OBJECTIVE:
Write out each of the following lines without changing anything.

(Records from a dataset)
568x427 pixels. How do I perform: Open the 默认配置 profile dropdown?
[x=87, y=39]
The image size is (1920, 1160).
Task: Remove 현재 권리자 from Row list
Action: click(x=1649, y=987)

RESPONSE:
568x427 pixels. How do I perform: Open the 默认配置 profile dropdown?
[x=87, y=39]
The image size is (1920, 1160).
Task: Remove 현재 권리자 from Row list
Action: click(x=1649, y=987)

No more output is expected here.